Anyways, my intended subject of the day is Nanpa, or the Japanese pickup culture. Not trucks, girls. Well, guys too.

Dotonbori was once a famous pleasure district. Some of that remains, what with all the love hotels that charge by the hour, strip clubs, and hostess bars. Now it’s much lower-key, except at the Ebisubashi bridge. Ebisubashi is just the first, and one of its many, names (Ebisu being the Shinto god of fishing, workmen, and commerce; bashi meaning “bridge”). It has been previously known as Ayatsurishibaibashi (puppet show bridge) and is now called Hikkakebashi (snare/entrapment bridge). The locals just call it Nanpabashi.

Here, the hip and not-so-hip Japanese men come to accost every single female who dares cross the bridge in an attempt to date them and, if possible, take them to one of the local love hotels for some good lovin’ body rockin’ boot knockin’ all night long. It’s not just the men. The women play their game here too (called Gyakunan, or G-girls). Most of the women gaming are professional host bar girls, looking to pull in customers. Some of the men are, as well (yes, there are professional male hosts).

It’s like a colorful mating display; all the men and women alike try to stand out from the standard Japanese with dyed hair, piercings, crazy clothes. You can see anything from Yakuza wanna-be’s to ones who look like characters straight out of Anime. Then there are the goths, who actually use makeup to make their eyes look sad, and wear a perpetual frown, and both groups of goth girls and guys stand around looking mopey and never talking to each other, waiting until one side takes more pity on the other. The Japanese emo/goth girls have literally achieved perfection with the about-to-cry look.

Mmm, long long legs and short short skirts… the Japanese G-girls have perfected this as well.

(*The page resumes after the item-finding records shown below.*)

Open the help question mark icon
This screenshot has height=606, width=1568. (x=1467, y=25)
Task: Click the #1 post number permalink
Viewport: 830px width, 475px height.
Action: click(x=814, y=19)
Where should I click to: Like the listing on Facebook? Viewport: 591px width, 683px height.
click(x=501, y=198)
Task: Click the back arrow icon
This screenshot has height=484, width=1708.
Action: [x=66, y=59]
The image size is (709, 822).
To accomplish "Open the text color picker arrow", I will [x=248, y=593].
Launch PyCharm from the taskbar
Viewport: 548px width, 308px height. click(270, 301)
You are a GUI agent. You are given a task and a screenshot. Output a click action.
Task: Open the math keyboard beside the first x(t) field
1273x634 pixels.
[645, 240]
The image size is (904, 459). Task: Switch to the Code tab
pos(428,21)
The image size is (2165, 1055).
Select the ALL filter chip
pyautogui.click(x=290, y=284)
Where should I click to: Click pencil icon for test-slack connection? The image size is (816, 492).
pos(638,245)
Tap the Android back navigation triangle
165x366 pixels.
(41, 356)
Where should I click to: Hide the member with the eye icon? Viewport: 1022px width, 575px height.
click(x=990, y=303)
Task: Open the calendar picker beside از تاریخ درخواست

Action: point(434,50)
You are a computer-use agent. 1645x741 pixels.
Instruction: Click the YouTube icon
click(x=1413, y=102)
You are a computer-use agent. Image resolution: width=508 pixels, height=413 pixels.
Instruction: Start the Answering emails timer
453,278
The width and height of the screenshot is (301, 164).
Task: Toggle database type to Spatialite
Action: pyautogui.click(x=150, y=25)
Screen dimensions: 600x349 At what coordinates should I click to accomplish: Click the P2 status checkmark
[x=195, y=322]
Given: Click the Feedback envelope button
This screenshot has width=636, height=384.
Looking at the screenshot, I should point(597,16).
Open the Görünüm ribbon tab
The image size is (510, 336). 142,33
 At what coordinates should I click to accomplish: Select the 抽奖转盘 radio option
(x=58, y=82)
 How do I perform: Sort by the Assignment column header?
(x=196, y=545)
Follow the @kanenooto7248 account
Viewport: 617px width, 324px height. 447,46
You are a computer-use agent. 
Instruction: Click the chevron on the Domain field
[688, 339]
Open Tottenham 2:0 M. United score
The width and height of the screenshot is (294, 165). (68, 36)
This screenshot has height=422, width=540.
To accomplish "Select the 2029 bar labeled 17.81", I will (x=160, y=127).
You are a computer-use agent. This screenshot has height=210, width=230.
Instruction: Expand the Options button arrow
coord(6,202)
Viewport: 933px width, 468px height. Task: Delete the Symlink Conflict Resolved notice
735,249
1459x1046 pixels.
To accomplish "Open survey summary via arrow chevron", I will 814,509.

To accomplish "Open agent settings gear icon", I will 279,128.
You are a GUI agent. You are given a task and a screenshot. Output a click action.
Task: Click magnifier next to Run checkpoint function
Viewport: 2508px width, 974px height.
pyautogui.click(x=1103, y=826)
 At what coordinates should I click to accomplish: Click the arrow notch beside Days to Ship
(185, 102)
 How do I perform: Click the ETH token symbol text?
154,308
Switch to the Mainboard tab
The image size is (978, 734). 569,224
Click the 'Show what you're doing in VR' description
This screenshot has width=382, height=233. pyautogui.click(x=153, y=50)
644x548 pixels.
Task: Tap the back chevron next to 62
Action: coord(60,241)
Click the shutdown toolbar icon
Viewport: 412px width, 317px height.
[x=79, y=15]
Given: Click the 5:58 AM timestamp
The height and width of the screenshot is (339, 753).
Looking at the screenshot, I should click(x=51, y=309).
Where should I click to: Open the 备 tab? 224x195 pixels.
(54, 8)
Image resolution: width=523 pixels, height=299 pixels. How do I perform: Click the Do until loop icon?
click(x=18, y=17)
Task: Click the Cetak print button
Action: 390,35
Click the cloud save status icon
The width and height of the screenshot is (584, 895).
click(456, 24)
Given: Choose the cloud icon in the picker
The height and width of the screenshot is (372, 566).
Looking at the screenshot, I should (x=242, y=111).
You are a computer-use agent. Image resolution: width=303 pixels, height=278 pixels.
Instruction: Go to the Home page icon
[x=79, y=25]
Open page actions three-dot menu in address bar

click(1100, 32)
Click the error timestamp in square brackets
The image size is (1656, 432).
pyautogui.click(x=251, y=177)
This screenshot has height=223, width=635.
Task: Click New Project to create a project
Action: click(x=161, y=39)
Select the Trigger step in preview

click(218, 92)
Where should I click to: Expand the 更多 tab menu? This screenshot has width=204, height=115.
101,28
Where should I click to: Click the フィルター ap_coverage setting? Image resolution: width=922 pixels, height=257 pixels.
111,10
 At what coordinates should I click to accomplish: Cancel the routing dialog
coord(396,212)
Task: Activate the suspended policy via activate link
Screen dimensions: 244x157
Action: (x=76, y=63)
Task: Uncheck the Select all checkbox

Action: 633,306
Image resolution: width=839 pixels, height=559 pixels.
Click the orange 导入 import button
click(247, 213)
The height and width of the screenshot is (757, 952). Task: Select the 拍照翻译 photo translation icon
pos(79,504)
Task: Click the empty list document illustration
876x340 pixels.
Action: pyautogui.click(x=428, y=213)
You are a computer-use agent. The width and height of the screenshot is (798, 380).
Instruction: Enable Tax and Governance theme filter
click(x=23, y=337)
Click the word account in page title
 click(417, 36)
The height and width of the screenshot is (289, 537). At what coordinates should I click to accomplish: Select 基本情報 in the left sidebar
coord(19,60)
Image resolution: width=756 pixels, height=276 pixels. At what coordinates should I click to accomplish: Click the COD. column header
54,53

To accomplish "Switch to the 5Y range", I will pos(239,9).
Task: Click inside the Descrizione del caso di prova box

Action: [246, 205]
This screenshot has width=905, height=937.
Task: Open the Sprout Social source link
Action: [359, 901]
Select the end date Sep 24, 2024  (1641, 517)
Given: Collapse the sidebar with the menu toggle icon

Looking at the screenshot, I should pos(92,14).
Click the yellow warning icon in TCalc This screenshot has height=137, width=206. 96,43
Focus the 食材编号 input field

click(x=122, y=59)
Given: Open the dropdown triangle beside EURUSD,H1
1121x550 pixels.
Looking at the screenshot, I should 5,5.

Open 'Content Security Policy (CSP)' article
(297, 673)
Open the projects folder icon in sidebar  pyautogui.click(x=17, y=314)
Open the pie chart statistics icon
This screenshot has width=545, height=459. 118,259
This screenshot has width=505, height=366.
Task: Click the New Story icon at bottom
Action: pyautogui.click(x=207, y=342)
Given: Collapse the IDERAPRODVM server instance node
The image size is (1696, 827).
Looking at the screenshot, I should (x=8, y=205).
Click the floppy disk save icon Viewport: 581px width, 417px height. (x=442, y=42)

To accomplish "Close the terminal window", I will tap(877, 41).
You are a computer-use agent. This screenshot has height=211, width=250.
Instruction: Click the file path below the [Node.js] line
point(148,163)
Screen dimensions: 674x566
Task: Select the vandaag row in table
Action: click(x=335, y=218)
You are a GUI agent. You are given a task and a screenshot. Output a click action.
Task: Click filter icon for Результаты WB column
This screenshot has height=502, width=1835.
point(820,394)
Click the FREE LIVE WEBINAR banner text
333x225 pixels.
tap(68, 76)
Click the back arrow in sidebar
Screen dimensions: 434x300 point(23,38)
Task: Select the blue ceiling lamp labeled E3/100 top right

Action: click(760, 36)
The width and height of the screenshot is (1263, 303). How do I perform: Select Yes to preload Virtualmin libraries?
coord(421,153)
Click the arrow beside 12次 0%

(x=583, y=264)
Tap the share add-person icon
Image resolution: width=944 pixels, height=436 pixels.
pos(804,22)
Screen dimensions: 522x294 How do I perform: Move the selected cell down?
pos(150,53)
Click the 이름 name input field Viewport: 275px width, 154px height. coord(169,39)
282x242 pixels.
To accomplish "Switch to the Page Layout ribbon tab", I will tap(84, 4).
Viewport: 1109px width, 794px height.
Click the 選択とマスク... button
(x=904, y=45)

Even the gaijin are not immune; in just 15 minutes or so watching this phenomenon, I was dragged into 3 throngs of giggling Japanese tourist girls who wanted to take their photo with the giant foreign barbarian.

Ebisubashi aka Nanpabashi

Ebisubashi aka Nanpabashi

After breaking some hearts, I went back to the Doguyasuji arcade in search of my sushi knife. Ichimonji makes beautiful handforged, handcrafted blades, and they have a shop there. You can even get ones made out of Damascus steel. Anything from huge halberds with which to dismember whales, to samurai swords, to household cutlery. I opted for a more basic single-edged sushi knife, which still cost me more than my entire set of Kitchen-Aid knives back home but it is a piece of art in its own right. And I will get plenty of use out of it. I’ll take a photo of it once I get home; they wrapped it so beautifully in its box, I don’t want to take it out.